The infamous CD. This copy is a bit too small to see, but the Japanese sleeve is an interesting amalgam of attempted pronunciations for towns in Illinois.










And, as always, you can see the rest of my photos at my photobucket account (there's also a link on the right sidebar).

But yeah, it's not too bad. Last night for comfort food I hit up Kitsutsuki (the campus cafe, which is technically owned by Yamasa but really operated by locals) and had pancakes and milk. It was absolutely heavenly to have real, American food. It's amazing the difference my diet makes in my mood.

It's silly, but looking back I realize almost every entry has mentioned what I ate that day.
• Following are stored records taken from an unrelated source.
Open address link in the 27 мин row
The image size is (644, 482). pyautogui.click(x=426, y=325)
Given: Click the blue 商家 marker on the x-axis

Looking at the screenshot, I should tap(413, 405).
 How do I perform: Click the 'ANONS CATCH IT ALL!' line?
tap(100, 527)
I guess that it's the most tangible adaptaion I've had to make. Everything else is more abstract--the politeness, the stares, the language is far too hard to explain to somebody who doesn't already have some experience with it. If I say "keigo" or realte something funny that happened in class, chances are--no offense--nobody, unless they speak Japanese or understand the bizarre sense of humor that permeates the culture, is probably going to get it.
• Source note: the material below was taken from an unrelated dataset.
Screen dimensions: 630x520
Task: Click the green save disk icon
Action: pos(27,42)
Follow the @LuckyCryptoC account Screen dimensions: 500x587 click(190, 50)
But the food change is something I know people will understand. It's odd and honestly kind of stressful to not be able to get a peanut butter and jelly sandwich. It's also becoming increasingly irritating that I can't make my own food, since I don't have a kitchen. To quote Sampath, "I've been here a week and I'm already sick of soba" (soba = buckwheat noodles, which are in literally almost EVERYTHING).

Though, on the up side, I have gotten immeasurably better at ping-pong (which here is not called ping-pong; in Japanese, pin pon is actually the sound of a doorbell. The Japanese name is takkyuu, which literally means "table ball".) It seems to be a class obsession. Out of our six-person class, five of us play with some regularity on the table in the common room--JK and Jin play every break, Chu and Daniel once or twice a day, and I hop in whenever there isn't a dominoes game going.
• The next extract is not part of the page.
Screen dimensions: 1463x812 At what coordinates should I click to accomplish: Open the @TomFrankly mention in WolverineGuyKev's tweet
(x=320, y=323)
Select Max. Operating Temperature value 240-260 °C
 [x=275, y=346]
Right now the big concern is what the Hell I'm doing this weekend--there's the Gion festival in Kyoto but I don't know how much thatll run me to get up there (too much, undoubtedly, as my 18 kippu doesn't kick in for another week). Having just checked the timetables, I can officially say it's over 3,000 yen for the tickets there, meaning my entire Saturday budget would be blown on train fare. Which is no good. So maybe I can get to Gamagori (beach resort town) on bike and save the cash. Hm. Or, of course, there's always just Okazaki castle...

For now I'm thinking a nap is in order.

Tuesday, July 11, 2006

A small victory

I have instilled a dominos craze among the SILAC student body. Sarah learned last night, and I taught six new people today. It's getting to the point where people get miffed if they don't get their turn.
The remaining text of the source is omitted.